Your job is to print, exactly, the lines in the data below from the line with "Viewport: 1160px width, 738px" through the line with "Given: Toggle the bookmark icon for this post", both included, and to omit any picture.

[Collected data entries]
* * *

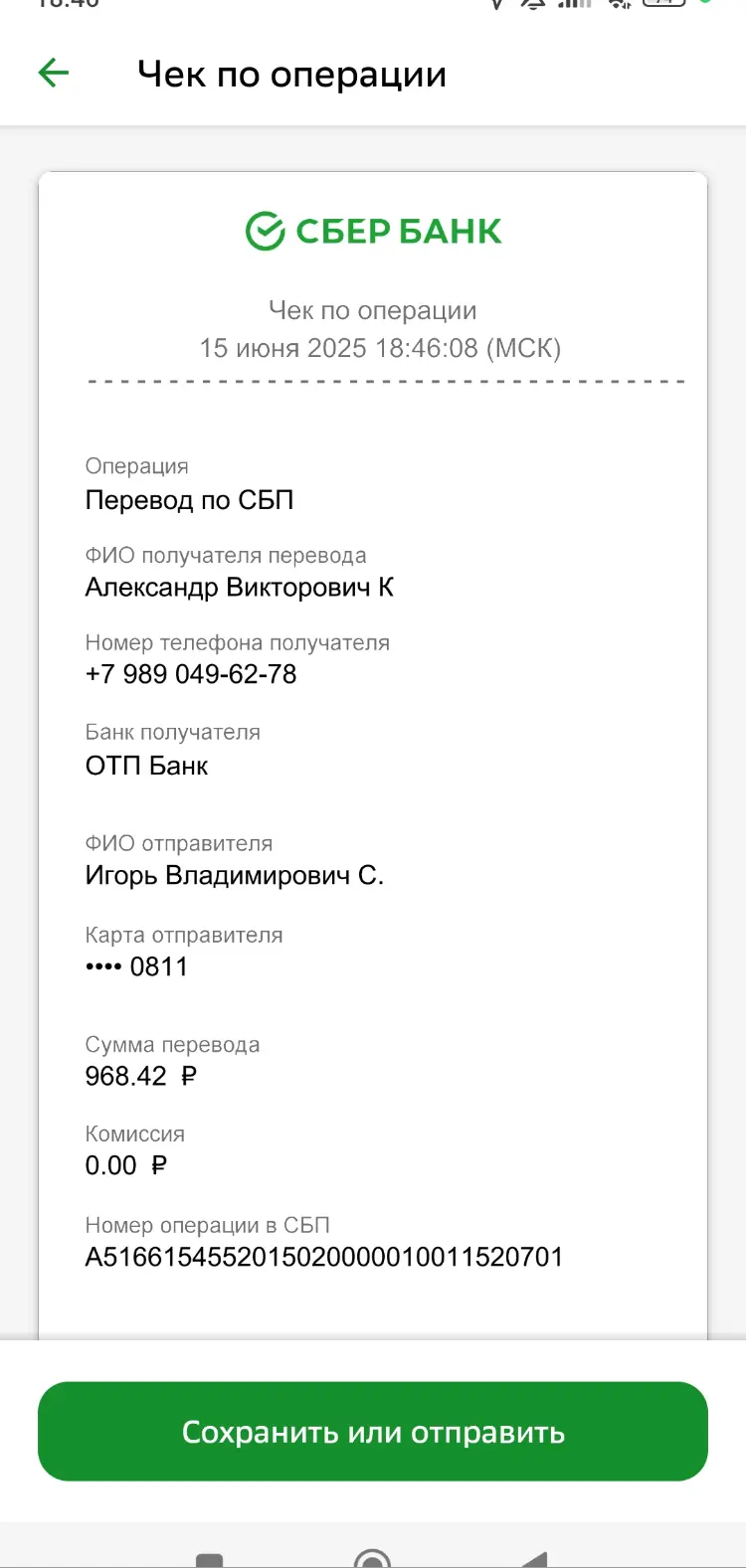Viewport: 746px width, 1568px height.
Task: Click the Комиссия 0.00 value
Action: 111,1165
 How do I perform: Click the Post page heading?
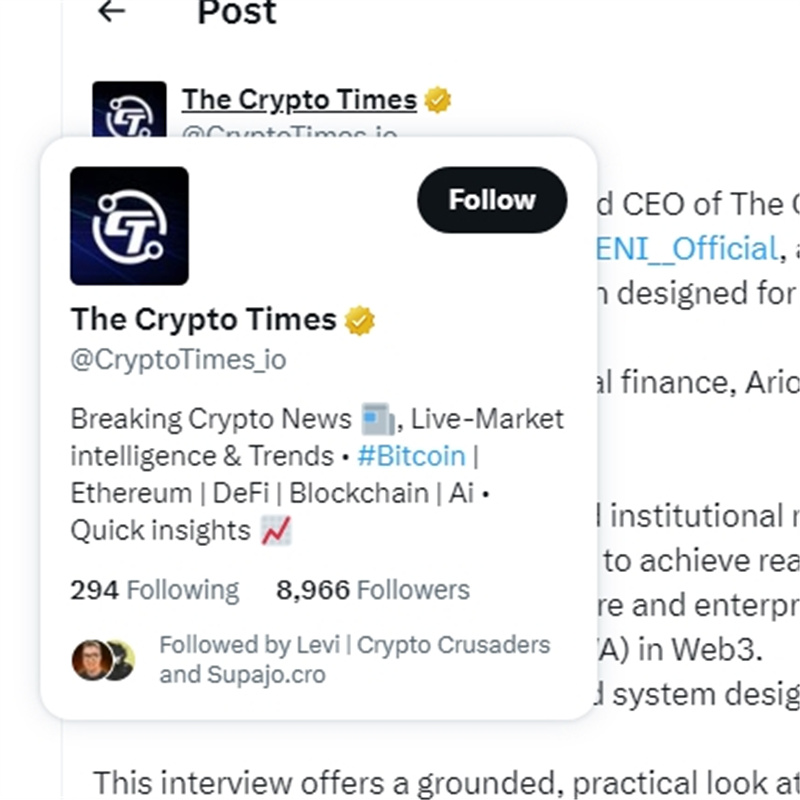tap(237, 13)
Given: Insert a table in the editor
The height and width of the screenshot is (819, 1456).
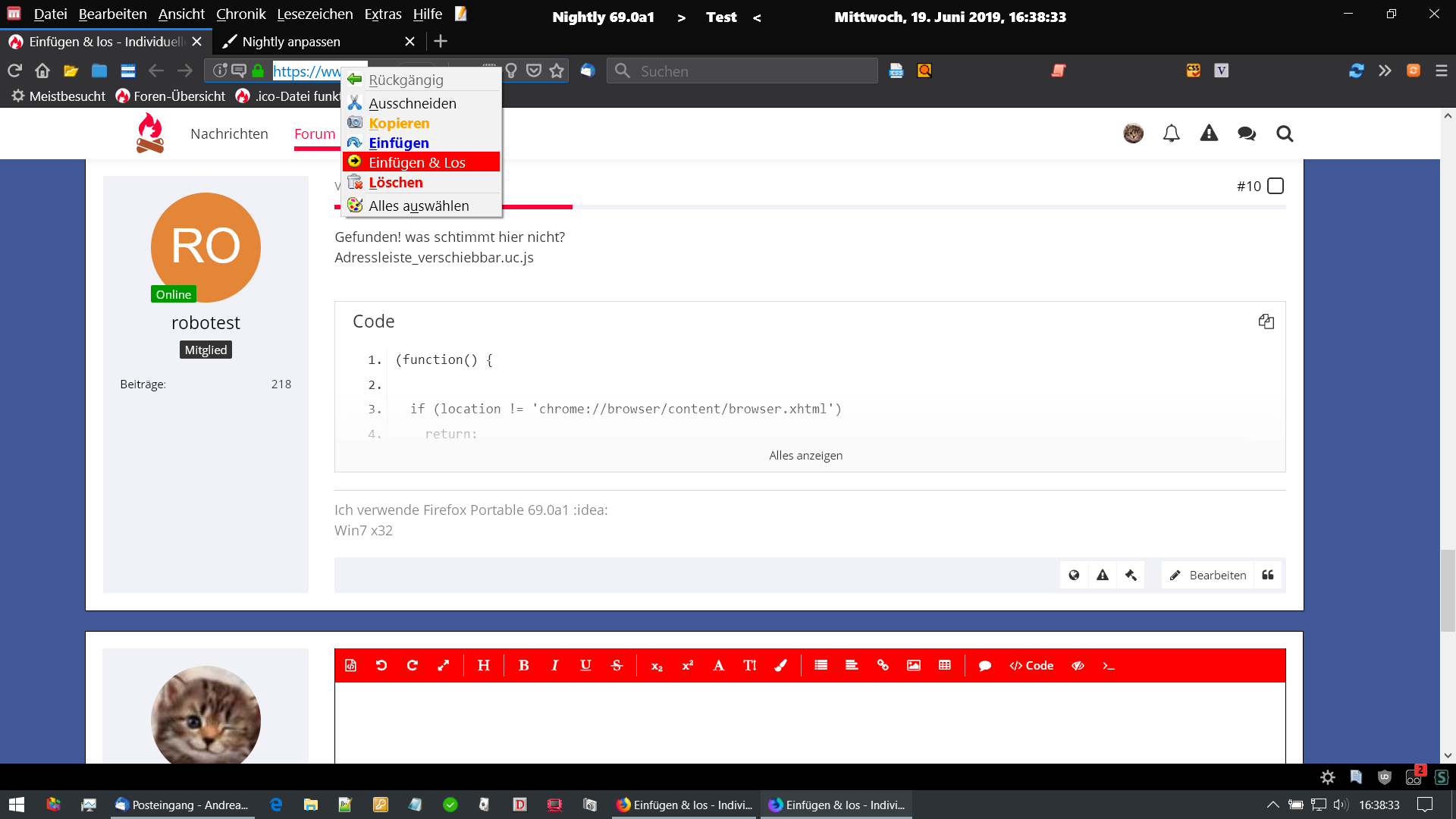Looking at the screenshot, I should tap(944, 665).
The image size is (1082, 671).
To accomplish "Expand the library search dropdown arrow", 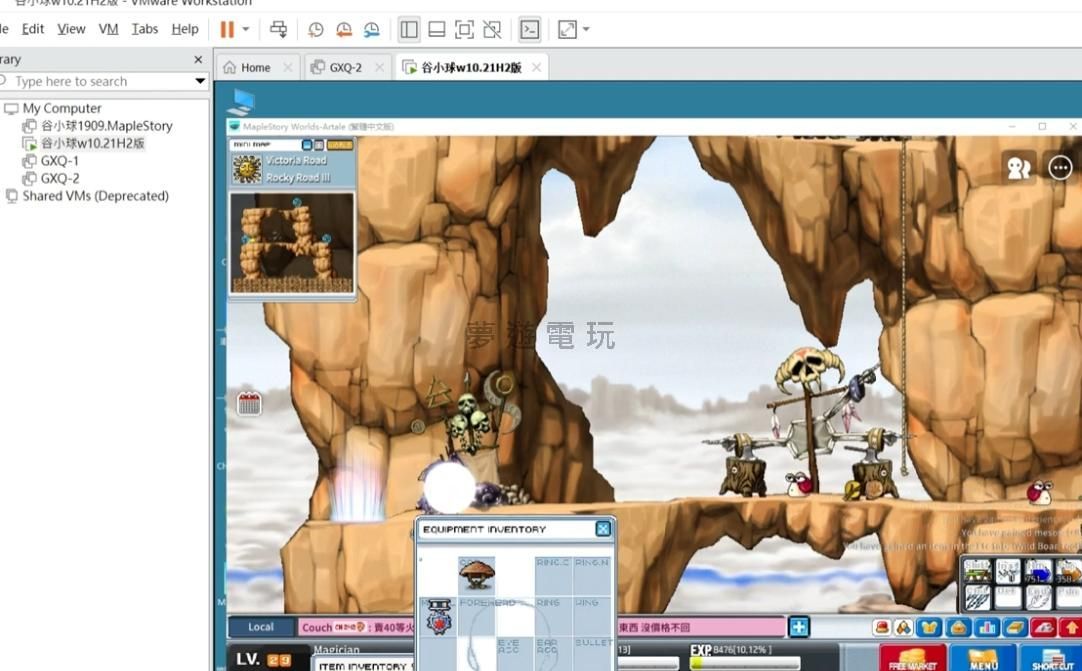I will [200, 81].
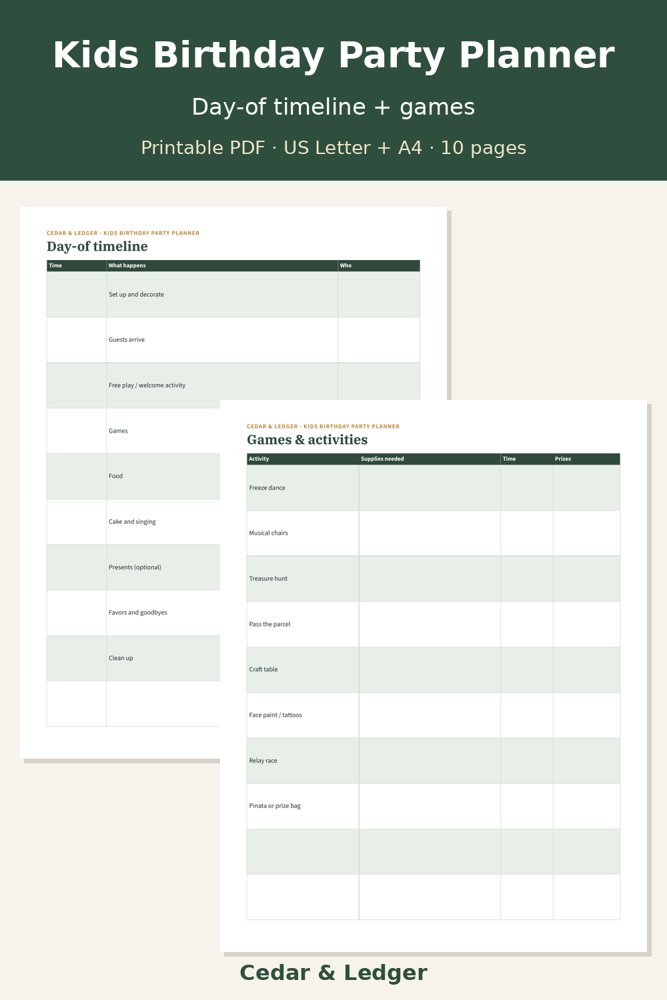Select the Musical chairs activity cell
This screenshot has height=1000, width=667.
tap(302, 533)
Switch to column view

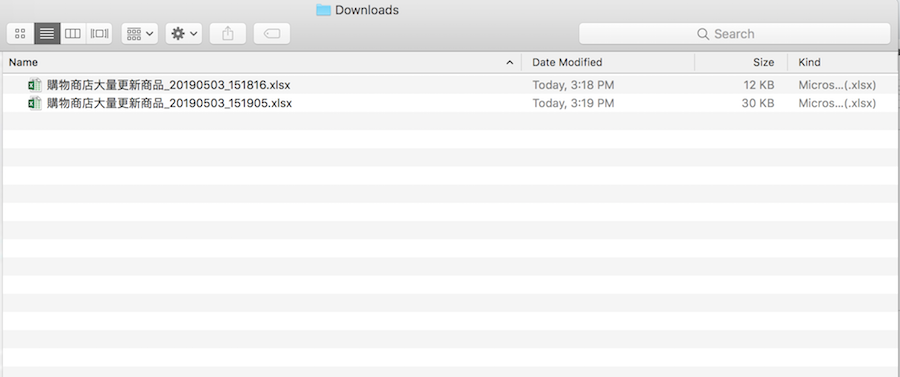coord(73,34)
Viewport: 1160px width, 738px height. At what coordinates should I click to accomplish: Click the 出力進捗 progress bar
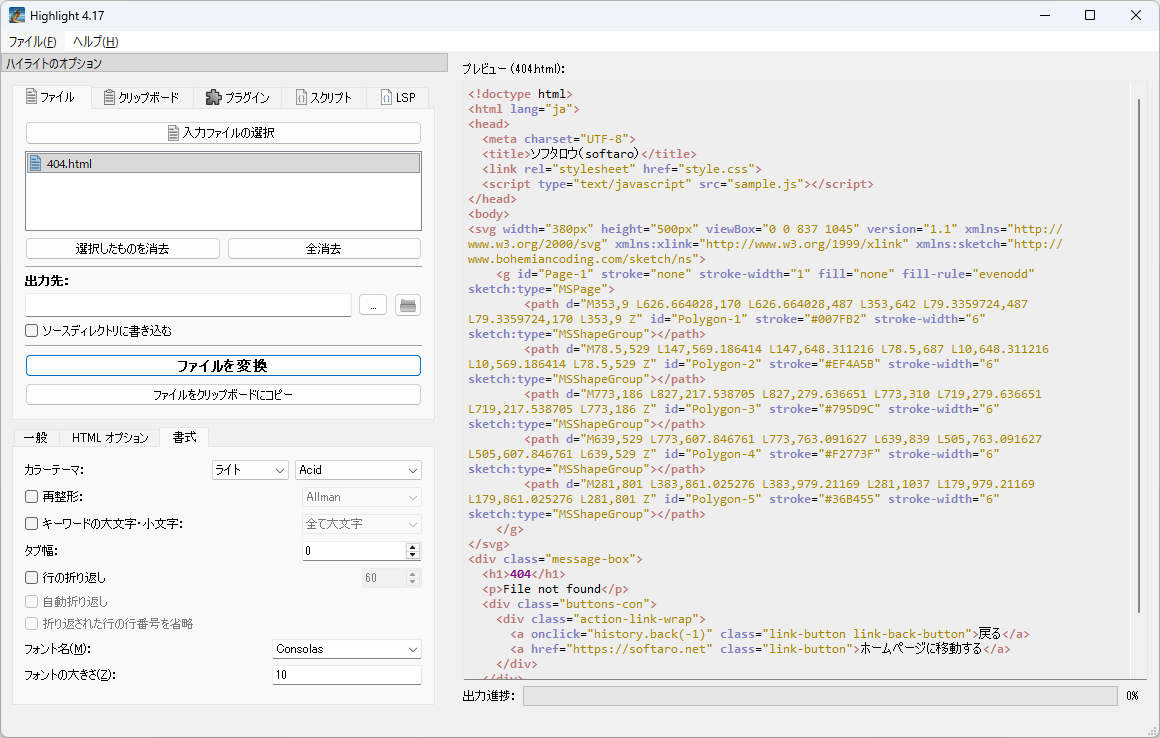coord(819,696)
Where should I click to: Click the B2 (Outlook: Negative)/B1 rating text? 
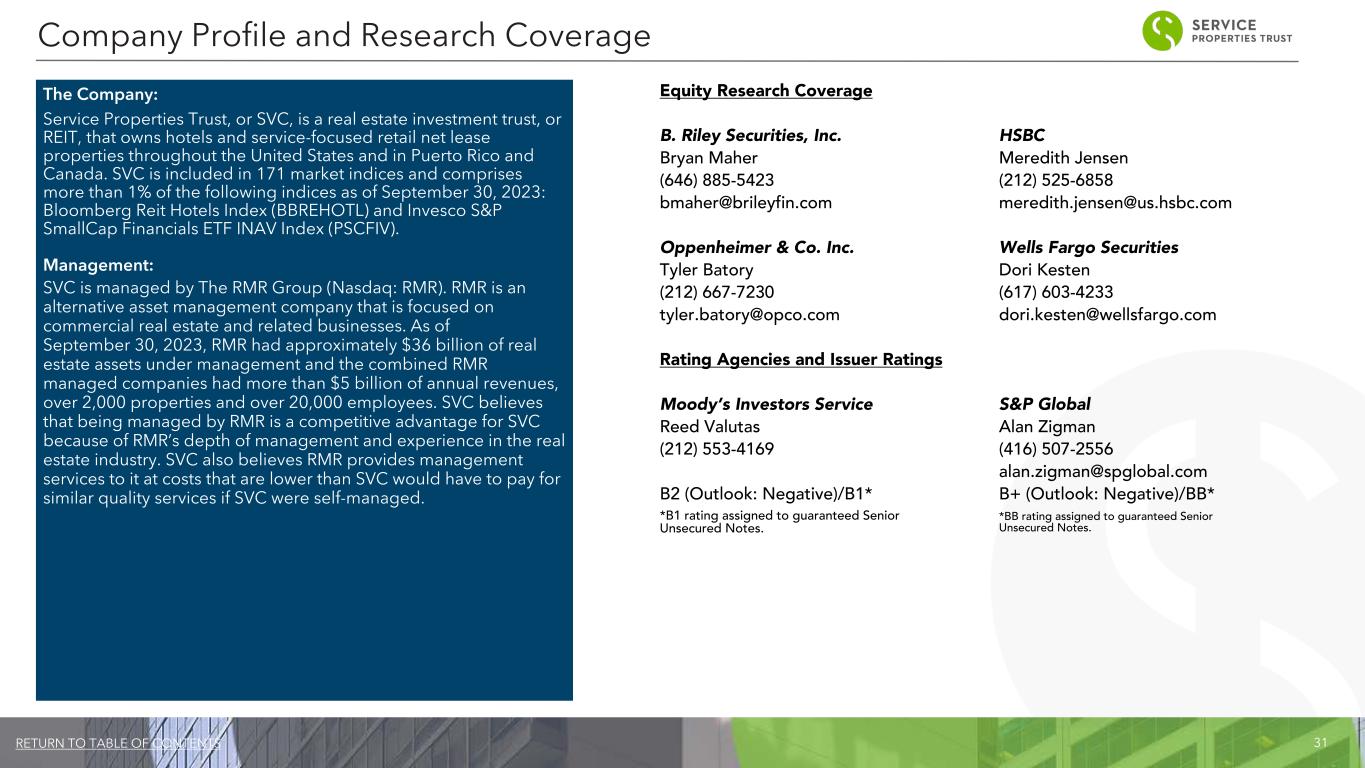click(x=766, y=493)
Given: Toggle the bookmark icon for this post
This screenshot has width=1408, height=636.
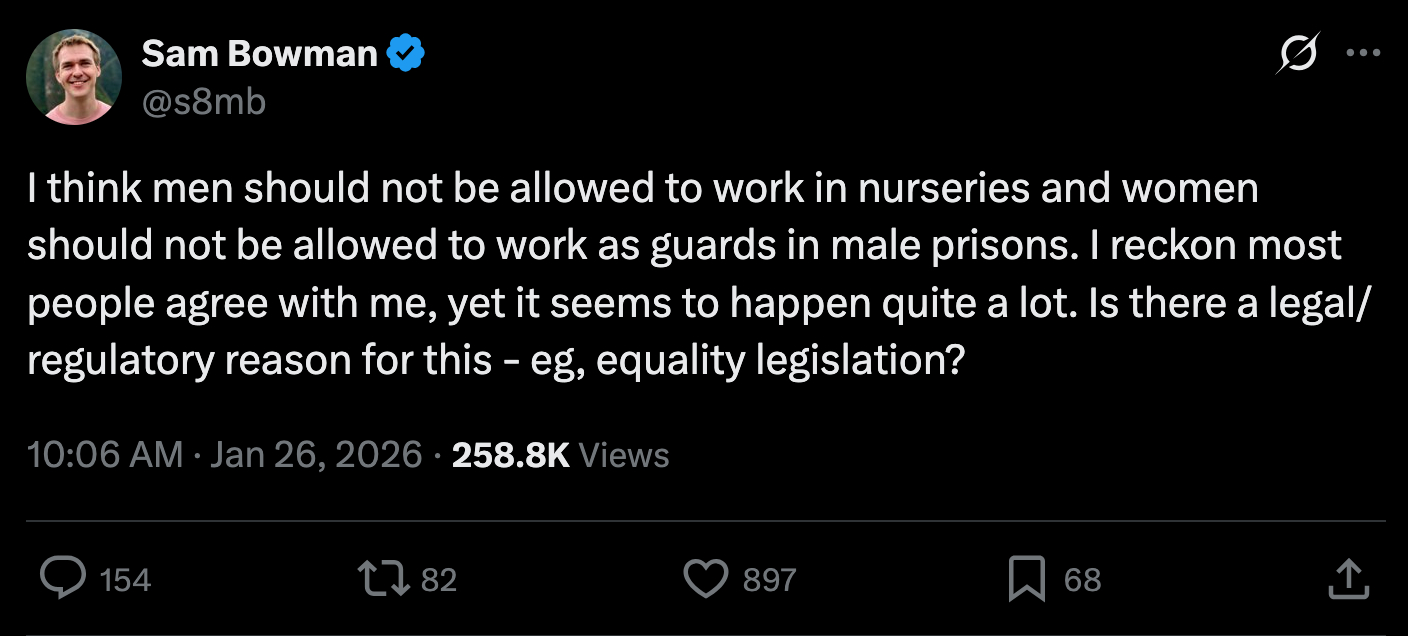Looking at the screenshot, I should click(1027, 580).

* * *

EXERCISE OUTPUT.
Viewport: 1160px width, 738px height. At what coordinates should I click to accomplish: Click the 出力進捗 progress bar
coord(819,696)
Where should I click to: Click the B2 (Outlook: Negative)/B1 rating text? 
click(x=766, y=493)
Given: Toggle the bookmark icon for this post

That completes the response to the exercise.